Surely SELECT FOR UPDATE on the parents would be sufficient? If there's 
no overlap between (currently non-cyclic) graphs being altered then 
there can't be any conflict.

--   Richard Huxton  Archonet Ltd


Re: Avoiding cycles in a directed graph

От
Tom Lane
Дата:
Richard Huxton <dev@archonet.com> writes:
> On 16/03/10 21:09, Tom Lane wrote:
>> If you don't expect this to be common, maybe you could fix the
>> concurrency issue by taking a table-wide lock that locks out
>> other writers.

> Surely SELECT FOR UPDATE on the parents would be sufficient?
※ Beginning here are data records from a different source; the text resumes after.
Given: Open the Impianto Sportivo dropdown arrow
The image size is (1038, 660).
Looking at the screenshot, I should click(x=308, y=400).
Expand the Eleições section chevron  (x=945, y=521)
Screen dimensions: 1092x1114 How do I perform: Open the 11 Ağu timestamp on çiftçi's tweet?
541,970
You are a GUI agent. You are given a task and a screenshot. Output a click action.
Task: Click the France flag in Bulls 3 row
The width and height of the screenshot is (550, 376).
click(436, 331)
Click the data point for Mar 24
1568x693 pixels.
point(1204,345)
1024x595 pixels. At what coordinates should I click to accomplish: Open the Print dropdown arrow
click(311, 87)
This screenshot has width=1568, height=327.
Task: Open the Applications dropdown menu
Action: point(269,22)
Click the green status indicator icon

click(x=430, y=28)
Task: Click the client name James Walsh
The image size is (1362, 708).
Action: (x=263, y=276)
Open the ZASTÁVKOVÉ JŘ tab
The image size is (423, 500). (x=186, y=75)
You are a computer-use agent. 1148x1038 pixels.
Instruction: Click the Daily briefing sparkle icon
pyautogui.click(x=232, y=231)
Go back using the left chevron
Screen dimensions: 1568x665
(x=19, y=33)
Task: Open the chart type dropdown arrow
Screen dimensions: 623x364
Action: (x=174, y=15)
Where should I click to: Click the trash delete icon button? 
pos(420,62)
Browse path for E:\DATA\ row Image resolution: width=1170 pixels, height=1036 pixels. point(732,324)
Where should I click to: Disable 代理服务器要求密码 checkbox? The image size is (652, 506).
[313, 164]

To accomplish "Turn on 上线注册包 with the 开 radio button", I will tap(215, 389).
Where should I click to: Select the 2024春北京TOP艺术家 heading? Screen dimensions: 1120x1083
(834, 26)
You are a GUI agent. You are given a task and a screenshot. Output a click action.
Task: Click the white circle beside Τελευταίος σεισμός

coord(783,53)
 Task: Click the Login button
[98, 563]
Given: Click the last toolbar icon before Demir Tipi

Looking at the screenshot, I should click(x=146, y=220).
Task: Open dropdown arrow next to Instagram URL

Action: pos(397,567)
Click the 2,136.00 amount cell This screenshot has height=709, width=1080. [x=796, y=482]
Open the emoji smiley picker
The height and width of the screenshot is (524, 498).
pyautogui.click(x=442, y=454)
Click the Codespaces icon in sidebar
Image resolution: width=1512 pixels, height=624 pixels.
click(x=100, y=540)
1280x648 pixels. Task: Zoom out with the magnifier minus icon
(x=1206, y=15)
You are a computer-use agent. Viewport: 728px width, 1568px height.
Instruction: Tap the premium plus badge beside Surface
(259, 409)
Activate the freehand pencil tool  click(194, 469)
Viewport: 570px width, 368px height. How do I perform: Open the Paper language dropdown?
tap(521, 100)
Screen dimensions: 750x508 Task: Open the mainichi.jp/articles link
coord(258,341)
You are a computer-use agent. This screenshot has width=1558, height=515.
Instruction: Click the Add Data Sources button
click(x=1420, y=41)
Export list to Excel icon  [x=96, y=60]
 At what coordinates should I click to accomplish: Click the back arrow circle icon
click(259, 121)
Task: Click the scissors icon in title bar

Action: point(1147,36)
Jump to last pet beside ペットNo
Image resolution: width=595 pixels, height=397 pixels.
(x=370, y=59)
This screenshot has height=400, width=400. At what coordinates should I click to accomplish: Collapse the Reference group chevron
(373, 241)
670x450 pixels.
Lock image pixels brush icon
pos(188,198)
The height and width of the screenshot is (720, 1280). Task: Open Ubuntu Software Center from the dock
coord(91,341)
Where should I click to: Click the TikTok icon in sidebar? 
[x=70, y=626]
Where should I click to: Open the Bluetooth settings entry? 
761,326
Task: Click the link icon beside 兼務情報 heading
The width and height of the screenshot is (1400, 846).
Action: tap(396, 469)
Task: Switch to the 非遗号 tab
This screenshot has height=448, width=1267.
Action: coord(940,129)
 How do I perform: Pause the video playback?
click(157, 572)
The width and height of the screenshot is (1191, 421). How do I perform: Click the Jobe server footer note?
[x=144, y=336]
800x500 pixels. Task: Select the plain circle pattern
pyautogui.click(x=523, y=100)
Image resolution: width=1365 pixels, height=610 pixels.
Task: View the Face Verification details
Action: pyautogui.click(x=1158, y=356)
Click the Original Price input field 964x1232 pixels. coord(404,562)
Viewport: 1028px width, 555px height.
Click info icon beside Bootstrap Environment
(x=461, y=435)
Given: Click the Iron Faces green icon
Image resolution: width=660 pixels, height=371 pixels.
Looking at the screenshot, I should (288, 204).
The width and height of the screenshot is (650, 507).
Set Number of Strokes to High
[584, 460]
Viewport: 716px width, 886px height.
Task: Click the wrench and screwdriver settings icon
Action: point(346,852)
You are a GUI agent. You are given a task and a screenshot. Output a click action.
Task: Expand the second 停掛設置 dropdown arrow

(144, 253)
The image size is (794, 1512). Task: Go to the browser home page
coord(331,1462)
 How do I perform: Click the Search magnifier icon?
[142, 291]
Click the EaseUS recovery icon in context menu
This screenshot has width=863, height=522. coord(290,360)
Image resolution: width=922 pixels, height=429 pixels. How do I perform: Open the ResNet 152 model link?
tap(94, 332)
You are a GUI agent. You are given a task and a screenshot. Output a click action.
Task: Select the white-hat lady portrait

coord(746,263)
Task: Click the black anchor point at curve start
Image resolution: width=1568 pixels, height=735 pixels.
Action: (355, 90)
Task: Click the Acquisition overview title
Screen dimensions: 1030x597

If there's 
> no overlap between (currently non-cyclic) graphs being altered then 
> there can't be any conflict.

Um, what if the cycle is being formed from whole cloth?  For instance
T1 inserts an edge A->B while T2 is inserting B->A.  There are no
pre-existing rows to lock, but there will still be a cycle after they
both commit.

Also it seems pretty deadlock-prone if there are multiple existing rows
to try to lock.  Perhaps you could work around the risk by locking those
rows one at a time in an application-defined ordering ... but I'm afraid
the performance would be poor, unless the connected graphs are always
very small.

On the whole I think Tony's better off with a KISS approach, ie just
lock the whole table against other writers.
        regards, tom lane


Re: Avoiding cycles in a directed graph

От
Tony Cebzanov
Дата:
On 3/16/10 6:22 PM, Tom Lane wrote:
> Richard Huxton <dev@archonet.com> writes:
> 
> 
> Um, what if the cycle is being formed from whole cloth?  For instance
> T1 inserts an edge A->B while T2 is inserting B->A.  There are no
> pre-existing rows to lock, but there will still be a cycle after they
> both commit.

For what it's worth, when I did give the "FOR UPDATE" strategy a try,
but with the recursive query rather than the simpler approach Richard
suggested, I got the following error (v8.4.2):

ERROR:  FOR UPDATE/SHARE in a recursive query is not implemented

I'm sticking with the recursive query, because it seems to me the only
way to ensure there are no cycles is to check the whole graph for
cycles, and the only way I know how to do that is the recursive
approach.  Since "FOR UPDATE" isn't implemented for recursive queries,
I'll just lock the entire table for now.

Thanks, all!
-Tony